Deletaille : De toute façon, nous avons déjà croisé les données télécoms avec d’autres ensembles de données. Par exemple avec des open data (données en accès libre) sur les infections ou avec des données de Statbel, le Bureau de statistique belge. Prenez des informations sur les ménages intergénérationnels. En Espagne et en Italie, il y a de nombreuses familles où les grands-parents vivent avec leurs enfants et petits-enfants. C’est un cauchemar pour la propagation, car c’est ainsi que l’on mêle des gens très mobiles à des gens qui courent de grands risques. C’est très dangereux. Mais en Belgique également, 16 % des personnes de plus de 65 ans vivent avec au moins une personne de moins de 59 ans.

Pivetta : Et c’est une moyenne. Cela signifie donc que vous avez aussi des extrêmes.

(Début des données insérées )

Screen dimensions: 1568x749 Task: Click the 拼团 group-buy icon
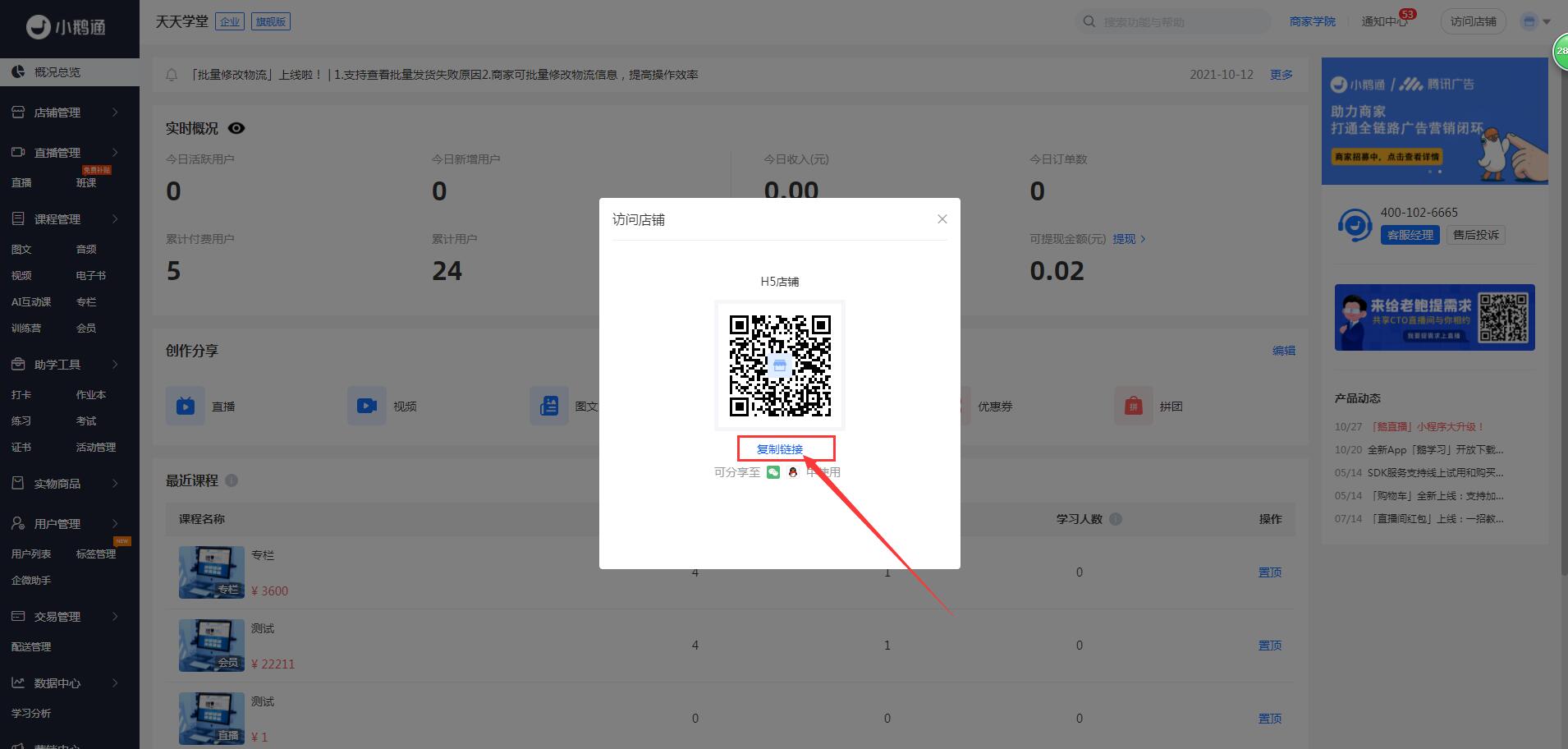click(x=1133, y=406)
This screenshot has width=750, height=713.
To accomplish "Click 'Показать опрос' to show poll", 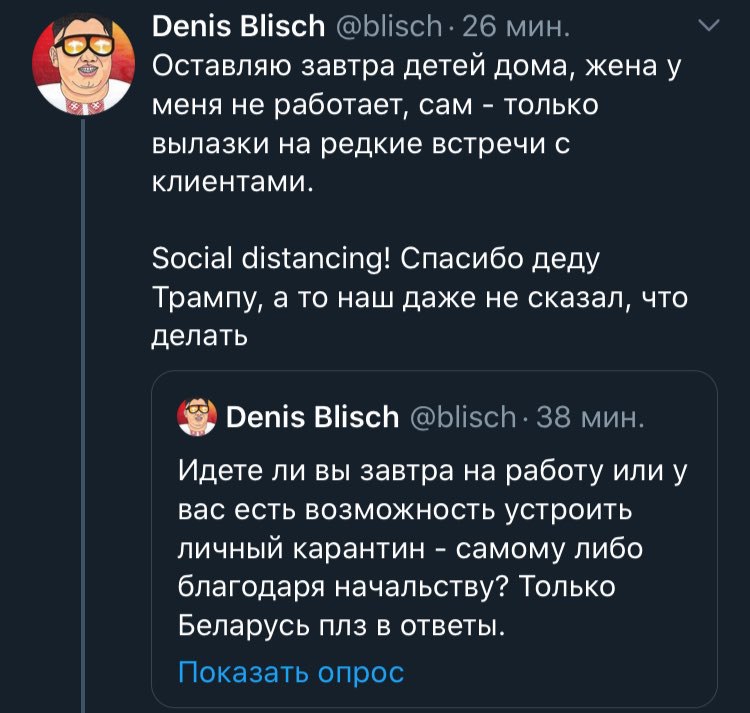I will click(290, 672).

Deletaille : à Bruxelles, un quart des personnes à risques vivent dans des ménages intergénérationnels. Le simple croisement de toutes ces données nous permet d’identifier d’éventuels futurs foyers d’infection.

L’autorité de protection des données a donné le feu vert à votre travail. Mais comprenez-vous que les citoyens s’inquiètent un peu pour leur vie privée ?

Deletaille : Nous ne travaillons qu’avec des données anonymes et agrégées. En outre, nous ajoutons du bruit et travaillons avec des algorithmes qui empêchent l’identification des personnes. De plus, nos employés ont dû souscrire à un code de conduite dans lequel ils promettent de ne même pas essayer d’identifier les personnes.

Pivetta : Nous nous tenons strictement au GDPR- à tout moment.

Deletaille : Nous avons choisi de mettre en place un comité d’éthique, alors que ce n’est pas obligatoire. Mais nous voulons être blindés. Je ne vois pas comment nous pourrions mieux respecter la vie privée. Bien sûr, les gens voient des pays comme la Chine et Israël faire des choses effrayantes, mais je suis très agacé par ceux qui font de fausses déclarations. Par exemple, la Belgique disposerait d’une base de données centralisée contenant des informations sur tous les GSM et sur la façon dont chacun se déplace. C’est complètement faux. D’ailleurs, ce serait illégal. Une autre affirmation erronée est que les données collectées resteront à jamais dans le système. C’est faux. Nous avons signé des contrats qui nous engagent à tout détruire dès que l’épidémie sera terminée.